Interference methods all fail to display any trace of relative motion between earth and ether.
Try other phenomena then. Try refraction. The index of refraction of glass is known to depend on the ratio of the speed of light outside, to the speed inside, the glass. If then the ether be streaming through glass, the velocity of light will be different inside according as it travels with the stream or against it, and so the index of refraction may be different. Arago was the first to try this experiment by placing an achromatic prism in front of a telescope on a mural circle, and observing the deviation it produced on stars.
Observe that it was an achromatic prism, treating all wave-lengths alike; he looked at the deviated image of a star, not at its dispersed image or spectrum,—else he might have detected the change-of-frequency-effect due to motion of source or receiver first actually seen by Sir W. Huggins. I do not think Arago would have seen it, because I do not suppose his arrangements were delicate enough for that very small effect; but there is no error in the conception of his experiment, as Prof. Mascart has inadvertently suggested there was.

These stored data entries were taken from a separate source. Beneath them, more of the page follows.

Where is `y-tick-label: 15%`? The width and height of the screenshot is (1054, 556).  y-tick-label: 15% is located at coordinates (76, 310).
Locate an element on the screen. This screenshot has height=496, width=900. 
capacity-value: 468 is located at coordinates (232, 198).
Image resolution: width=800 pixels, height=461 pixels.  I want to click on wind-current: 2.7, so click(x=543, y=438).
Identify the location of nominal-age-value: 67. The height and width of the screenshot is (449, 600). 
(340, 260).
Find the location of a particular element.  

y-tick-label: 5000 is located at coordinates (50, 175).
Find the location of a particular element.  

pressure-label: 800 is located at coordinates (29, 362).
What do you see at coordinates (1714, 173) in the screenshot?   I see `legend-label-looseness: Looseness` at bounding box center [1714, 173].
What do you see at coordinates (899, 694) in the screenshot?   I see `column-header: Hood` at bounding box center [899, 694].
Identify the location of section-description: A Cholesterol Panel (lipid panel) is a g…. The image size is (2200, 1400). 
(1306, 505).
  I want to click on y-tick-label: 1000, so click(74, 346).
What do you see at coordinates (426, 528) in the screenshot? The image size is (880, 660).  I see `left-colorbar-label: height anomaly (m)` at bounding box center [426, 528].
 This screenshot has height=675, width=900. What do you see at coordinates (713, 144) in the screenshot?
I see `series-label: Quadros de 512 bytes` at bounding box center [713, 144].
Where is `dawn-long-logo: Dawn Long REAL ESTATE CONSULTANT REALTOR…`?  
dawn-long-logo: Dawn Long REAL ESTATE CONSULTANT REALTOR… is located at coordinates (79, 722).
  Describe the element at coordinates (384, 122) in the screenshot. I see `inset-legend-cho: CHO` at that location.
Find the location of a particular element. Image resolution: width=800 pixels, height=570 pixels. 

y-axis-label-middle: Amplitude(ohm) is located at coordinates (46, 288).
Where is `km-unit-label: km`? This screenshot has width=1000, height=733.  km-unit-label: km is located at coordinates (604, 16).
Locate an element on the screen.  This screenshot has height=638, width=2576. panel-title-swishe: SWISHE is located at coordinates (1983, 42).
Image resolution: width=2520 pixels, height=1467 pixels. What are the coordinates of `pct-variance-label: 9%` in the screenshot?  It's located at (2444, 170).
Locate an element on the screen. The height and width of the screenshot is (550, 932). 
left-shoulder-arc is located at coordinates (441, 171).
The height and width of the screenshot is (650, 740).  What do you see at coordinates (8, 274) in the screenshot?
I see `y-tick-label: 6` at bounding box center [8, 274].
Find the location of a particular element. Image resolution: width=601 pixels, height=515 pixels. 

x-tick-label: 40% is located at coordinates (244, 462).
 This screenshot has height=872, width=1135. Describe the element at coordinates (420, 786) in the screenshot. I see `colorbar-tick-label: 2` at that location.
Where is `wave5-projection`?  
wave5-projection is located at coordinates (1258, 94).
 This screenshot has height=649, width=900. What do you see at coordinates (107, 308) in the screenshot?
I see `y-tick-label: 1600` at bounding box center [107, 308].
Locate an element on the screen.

Then Maxwell repeated the attempt in a much more powerful manner, a method which could have detected a very minute effect indeed, and Mascart has also repeated it in a simple form. All are absolutely negative.
Well, then, what about aberration? If one looks through a moving stratum, say a spinning glass disk, there ought to be a shift caused by the motion (see Fig. [4]). That particular experiment has not been tried, but I entertain no doubt about its result, though a high speed and considerable thickness of glass or other medium would be necessary to produce even a microscopic apparent displacement of objects seen through it.
But the speed of the earth is available, and the whole length of a telescope tube may be filled with water; surely that is enough to displace rays of light appreciably.
Sir George Airy tried it at Greenwich on a star, with an appropriate zenith-sector full of water. Stars were seen through the water-telescope precisely as through an air telescope. A negative result again! (The theory is fully dealt with in Chapter [X] and Appendix [3].)
Stellar observations, however, are unnecessarily difficult. Fresnel had pointed out that a terrestrial source of light would do just as well. He had also (being a man of exceeding genius) predicted that nothing would happen. Hoek has now tried it in a perfect manner and nothing did happen.
But these facts are not at all disconcerting; they are just what ought to be anticipated, in the light of true theory. The absence of all effect caused by stagnant dense matter inserted in the path of a beam of light, that is of dense transparent matter not artificially moved with reference to the earth—or rather with reference to source and receiver—is explicable on Fresnel's theory concerning the behaviour of ether inside matter.
If the index of refraction of the matter is called μ, that means that the speed of light inside it is 1/μth of the speed outside or in vacuo. And that is only another way of saying that the virtual etherial density inside it is represented by μ², since the velocity of waves is inversely as the square root of the density of the medium which conveys them;—the elasticity being reckoned as constant, and the same inside as out.